Can we use this is every situation?
Probably not, in software development there is never a silver bullet that works for every conceivable situation. But if you develop micro services or even a modular monolith that is mainly operating based on external input, there’s a good chance this could be a good strategy for you.

No more unit tests?

So what does that mean for unit tests, are they out?
Well no. Unit test are still a powerful and indispensable tool. In many cases it’s still very relevant to test our domain layer and other parts of the application properly. With unit tests it’s easier to make fine grained tests that run fast, test a lot of different scenarios and are easy to understand.
Because unit tests are much faster than integration tests you can run them much more frequently: either manually or using some form of live unit testing.
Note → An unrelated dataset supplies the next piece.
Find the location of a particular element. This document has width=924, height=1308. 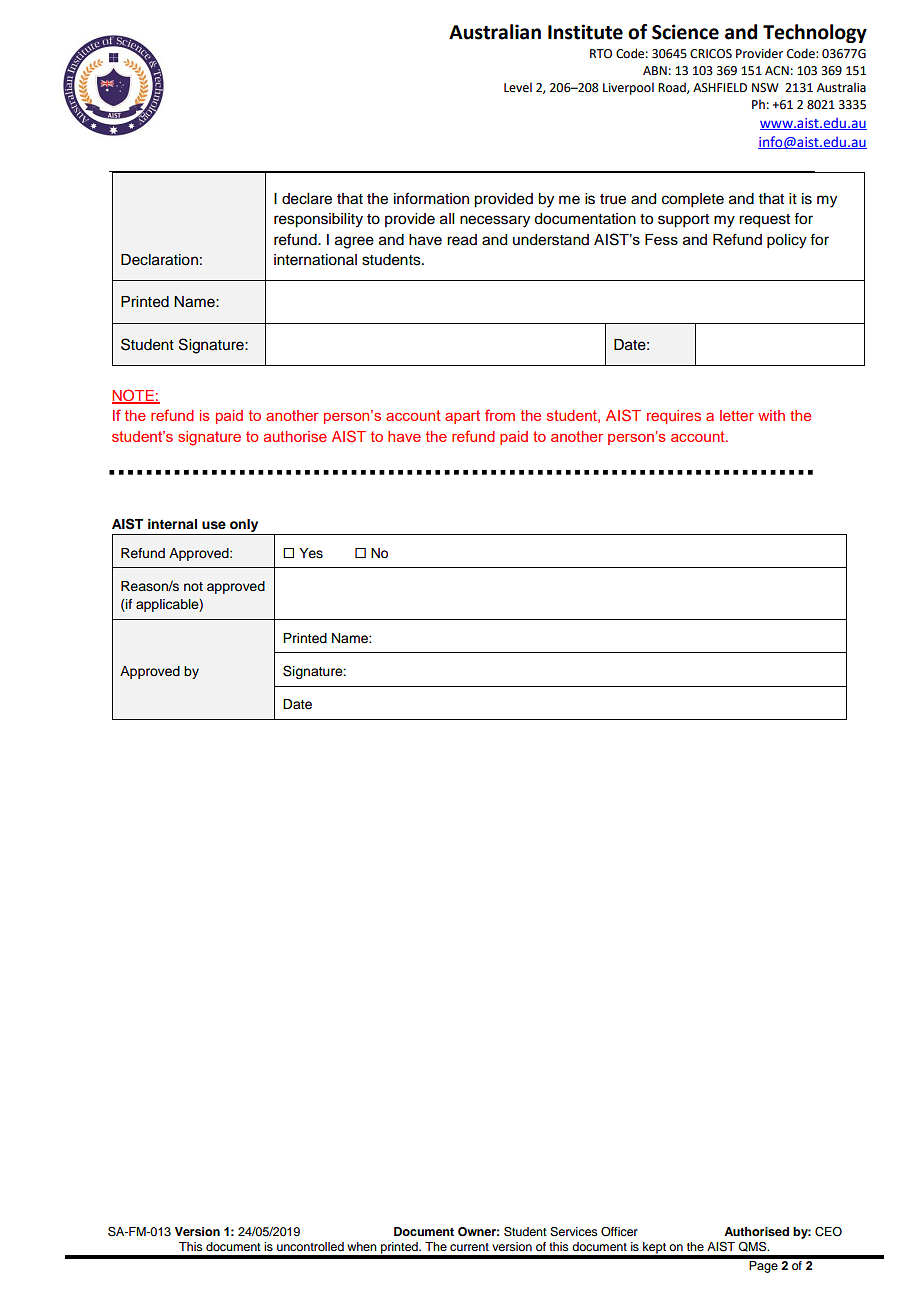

However, when you start seeing a lot of mocks in unit tests it might be a sign that something is wrong and it could be a good idea to take a step back and look at alternative ways of testing those parts of the application.

Final notes

A big catalyst for my shift in perspective was a session at NDC Oslo 2022 by Martin Thwaites, called Building Operable Software with TDD (but not the way you think) . Definitely check it out, it’s well worth your time.